» **ACTIVITY 1**
Condense the paragraph in the excerpt below that opens with "The company finished the last quarter" into a short bulleted list, keeping its main facts and figures.
» **ACTIVITY 2**
Edit the part of the excerpt below that opens with the words containing "The main thing" and closes with "strength is excellent.", changing "valley" to "downturn".

» **EXCERPT PROVIDED**

--*--

The conference call was optimistic. It seems like the bottom is in for the shallow water rigs and there is plenty of work and good rates on the deep-water stuff still.
We're up 117% on Ensco as I write, but I think we've got more gains to come. Hang onto your shares.
*** Nabors Industries
Nabors (NBR:nyse) is our land driller, and we've had a gut-wrenching ride with this stock. It got as low as $8 in the crisis. Today, it's $23 per share. I think it will head a good deal higher -- to something in the $40-50 range -- as the rig count turns sometime next year.
The main thing I've been watching with Nabors through this mess is how the financial strength holds up. You can't rightly enjoy the rebound if you're not around for it, or if you have to dilute your shareholders to get through the valley. In Nabors' case, its financial strength is excellent.
The company finished the last quarter with $1.2 billion in cash. And Gene Isenberg, the chairman and CEO, said that he expects the company to build cash in the coming quarters. Spending on new rigs is down, and Nabors should spend only $400 million in 2010. That's down from $1.1 billion in 2007. The company will probably generate $300 million in excess cash this year and more in 2010.
All of this puts it in good position to retire about $1.9 billion in debt that is due in May 2011 and leaves it with room to make deals and other investments as the opportunities come along. Nabors has a relatively high-tech and new fleet of rigs, which the tough-to-crack shale plays and other new fields will require.. So it's in good position on that front, too.
I rate Nabors a buy. When the drilling cycle turns, we'll make good money owning Nabors. I made the decision to hold it through this last down cycle, which, had I known the stock would hit $8, I wouldn't have done. But in any case, I reiterated my buy several times at those low prices, and hopefully, your average cost is looking good today.
We have lots of room for things to get better here. The rig count is still half of what it was at the last peak. All we need is some solid traction upward and the stock will fly. I tend to agree with Isenberg's comment on the conference call: "Let me close by saying that this was, in my view, a pretty poor quarter, but the important thing is we think this is the bottom."

--*--

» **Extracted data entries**
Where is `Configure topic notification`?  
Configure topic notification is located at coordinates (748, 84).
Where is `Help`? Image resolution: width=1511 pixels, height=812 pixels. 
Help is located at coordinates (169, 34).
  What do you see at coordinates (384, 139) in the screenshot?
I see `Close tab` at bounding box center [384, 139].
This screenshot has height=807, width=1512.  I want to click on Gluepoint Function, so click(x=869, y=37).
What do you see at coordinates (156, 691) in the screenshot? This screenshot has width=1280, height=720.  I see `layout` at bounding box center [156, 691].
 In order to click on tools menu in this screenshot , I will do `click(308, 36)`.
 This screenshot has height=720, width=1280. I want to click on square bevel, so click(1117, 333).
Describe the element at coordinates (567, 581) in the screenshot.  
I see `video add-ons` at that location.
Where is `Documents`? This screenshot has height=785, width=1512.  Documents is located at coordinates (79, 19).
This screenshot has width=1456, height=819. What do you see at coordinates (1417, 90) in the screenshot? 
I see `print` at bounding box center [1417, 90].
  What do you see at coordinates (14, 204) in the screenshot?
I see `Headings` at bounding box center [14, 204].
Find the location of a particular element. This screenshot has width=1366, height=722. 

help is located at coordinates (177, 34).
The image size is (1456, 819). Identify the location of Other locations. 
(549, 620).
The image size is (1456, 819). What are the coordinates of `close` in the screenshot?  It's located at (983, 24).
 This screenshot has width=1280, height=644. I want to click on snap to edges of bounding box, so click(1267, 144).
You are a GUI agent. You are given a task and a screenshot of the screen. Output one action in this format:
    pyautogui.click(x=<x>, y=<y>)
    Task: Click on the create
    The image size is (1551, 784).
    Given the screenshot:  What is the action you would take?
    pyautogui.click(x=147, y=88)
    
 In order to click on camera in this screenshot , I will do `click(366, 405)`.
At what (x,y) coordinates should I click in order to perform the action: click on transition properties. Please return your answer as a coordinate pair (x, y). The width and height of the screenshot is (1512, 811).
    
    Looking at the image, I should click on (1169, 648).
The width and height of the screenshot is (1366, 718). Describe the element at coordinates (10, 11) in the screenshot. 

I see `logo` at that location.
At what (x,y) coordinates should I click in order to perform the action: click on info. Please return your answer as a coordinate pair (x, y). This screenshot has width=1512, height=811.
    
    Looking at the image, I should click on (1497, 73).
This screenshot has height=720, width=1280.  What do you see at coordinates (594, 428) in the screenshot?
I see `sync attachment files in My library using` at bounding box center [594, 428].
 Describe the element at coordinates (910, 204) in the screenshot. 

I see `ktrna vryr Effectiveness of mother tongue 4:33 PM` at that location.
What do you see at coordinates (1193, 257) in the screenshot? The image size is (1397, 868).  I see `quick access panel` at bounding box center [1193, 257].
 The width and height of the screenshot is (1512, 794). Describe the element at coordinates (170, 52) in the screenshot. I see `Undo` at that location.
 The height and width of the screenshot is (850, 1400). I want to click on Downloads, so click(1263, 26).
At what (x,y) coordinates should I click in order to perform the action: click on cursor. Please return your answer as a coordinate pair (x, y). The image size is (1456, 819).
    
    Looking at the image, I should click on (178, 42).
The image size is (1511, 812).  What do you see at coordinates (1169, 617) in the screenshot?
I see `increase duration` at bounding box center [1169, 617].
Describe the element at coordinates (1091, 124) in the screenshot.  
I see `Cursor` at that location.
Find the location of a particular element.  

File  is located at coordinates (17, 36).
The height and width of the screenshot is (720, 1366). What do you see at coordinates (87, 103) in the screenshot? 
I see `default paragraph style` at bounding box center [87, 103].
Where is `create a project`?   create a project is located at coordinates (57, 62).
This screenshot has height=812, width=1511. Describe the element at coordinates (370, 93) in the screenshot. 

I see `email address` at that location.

--*--

» **TASK RESPONSE 1**
- Nabors ended the last quarter with $1.2 billion in cash.
- Gene Isenberg, chairman and CEO, expects the company to build cash in the coming quarters.
- Spending on new rigs is down: Nabors should spend only $400 million in 2010, compared with $1.1 billion in 2007.
- The company will probably generate $300 million in excess cash this year and more in 2010.

» **TASK RESPONSE 2**
The main thing I've been watching with Nabors through this mess is how the financial strength holds up. You can't rightly enjoy the rebound if you're not around for it, or if you have to dilute your shareholders to get through the downturn. In Nabors' case, its financial strength is excellent.